WORK TO BE COMPLETED: Pick up the forum thread about I2C distance sensors and Serial2 on the MKR Zero and continue it from its final line.

I also have a single CL53L5CX that I hooked up to that miniature JST 5-pin connector near the microUSB port (see picture below).
and interestingly, this setup allowed this I2C sensor and Serial2 to work together. From my limited knowledge, doesn't this JST connector represent the same I2C pins as D11 and D12?
Are you powering your Pololu VL53L1X boards with a +5V or 3.3V supply?
Looking at the Pololu schematic for this board, they include I2C level shifters, however the external SCL and SDA lines are pulled up to the V(in) supply voltage.
This means that for the MKRZero, these boards must be powered only with 3.3V, (since the MKRZero's SAMD21 microcontroller is a 3.3V device).
The web info at Pololu (Pololu - VL53L1X Time-of-Flight Distance Sensor Carrier with Voltage Regulator, 400cm Max) mentions that the board includes a 2.8 V linear regulator and level-shifters that allow it to work over an input voltage range of 2.6 V to 5.5 V, so I had been connecting 5V from the MKR ZERO to the VIN pin of this sensor. But your suggestion of 3.3 V is a good idea though, so I just tried it out (i.e., connecting VCC 3.3V on the MKR ZERO to the VIN pin of the sensor). But the same problem remains, i.e., using the I2C sensor will disable Serial2 which is a UART.
They are 100% exactly the same.
The power pin of the JST connector is a 5V pin, and the SDA and SCL are 3.3V level signals.
Is this a hardware problem ? Can you measure with the multimeter that those pins are connected ? Is there something wrong with powering the modules or with the GND ? Do you connect a battery and it stops working with the battery connected ?

DATA PROVIDED:

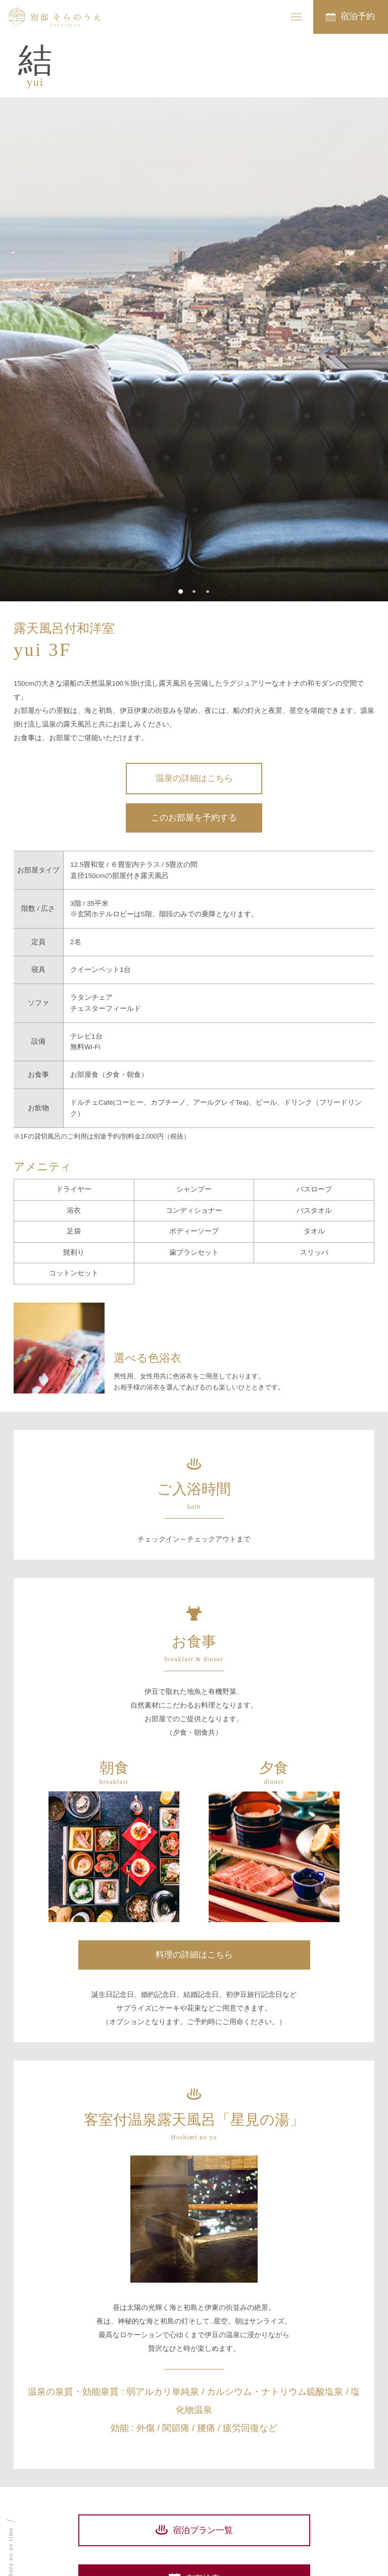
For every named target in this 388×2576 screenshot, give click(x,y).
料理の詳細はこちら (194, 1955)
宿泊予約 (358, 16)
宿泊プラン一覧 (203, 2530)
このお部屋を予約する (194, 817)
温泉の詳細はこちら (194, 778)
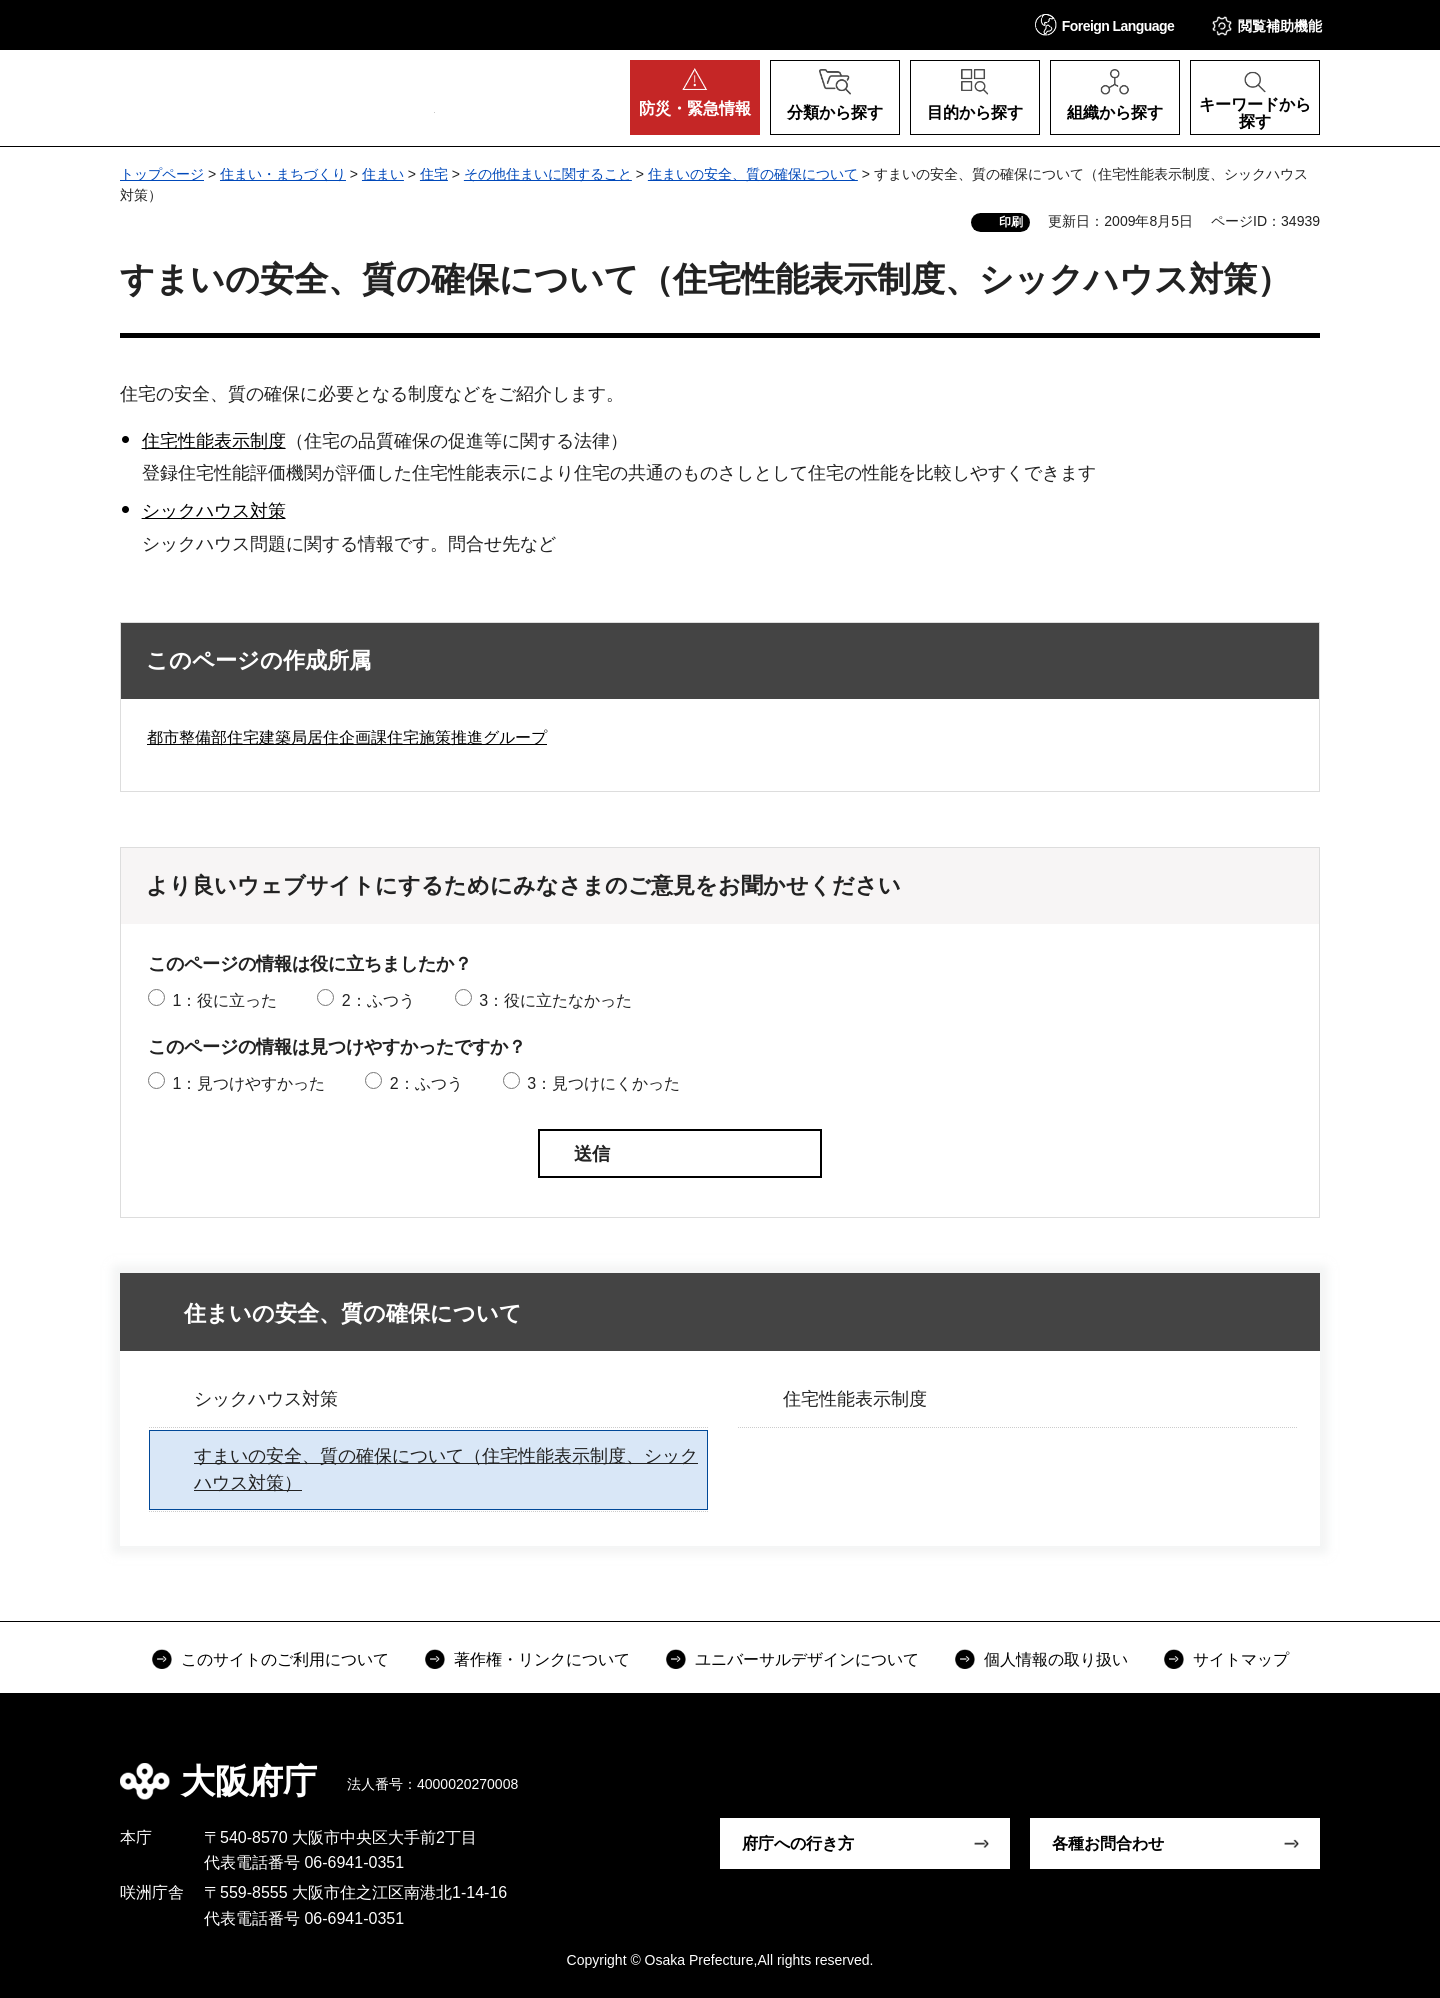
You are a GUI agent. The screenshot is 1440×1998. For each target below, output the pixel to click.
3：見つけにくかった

TASK RESULT:
The VIN pin of the MKR Zero is only for 5V power input and nothing else. If you applied 12V there in the past then the board is broken.
Serial and Bluetooth modules have often 3.3V signals, even if they are powered with 5V.
It seems like the VL53L1X devices use a peculiar mutliple device strategy that involves releasing the shutdown pin and setting each device's I2C address in turn.
Thanks for offering different troubleshooting ideas, that helps me look for more work-around ideas and I think that I have found the "problem", although not the "solution" yet.
As I have used successfully the CL53L5CX on the mini JST connector, I just moved it to the regular I2C pins (D11 and D12) and both CL535CX and Serial2 now WORK TOGETHER, as expected!
I bought both CL53L5CX and CL53L1X sensors from Pololu, but it looks like that the Pololu's sample software for the CL53L1X is using I2C somewhat differently than the sample software for the CL53L5CX. So at least, I now know that I need to direct my questions to Pololu folks instead!
I can not find anything weird or something with SERCOM or Serial2 in those libraries. At this moment I'm thinking of a bug in the sketch
You could combine Serial2 with a I2C Scanner sketch, then you know that the hardware and the Arduino board are working.
@Koepel@MartinL
Thank you very much for your persistent help!
But I had found a work around using that Adafruit BLE SPI module that I mentioned earlier.
In short, the Pololu's way of reading the ToF sensors somehow blocks the SERCOM services, but NOT the SPI services. How exactly, I don't know much about Arduino OS to even guess. But I am very glad to have found a work-around so that I can move on with my project.
Basically, check first if new data is ready with Line 85, then do a non-blocking read(false) with Line 87. This "unblocked" Serial2 also.
For reasons still unknown to me, using read() in blocking mode (Line 89) somehow made Serial2 (created via SERCOM) "unavailable" in the remainder of my sketch. But if I use the BLE SPI module, with the first solution shown above, I can read these sensors in "blocking" mode!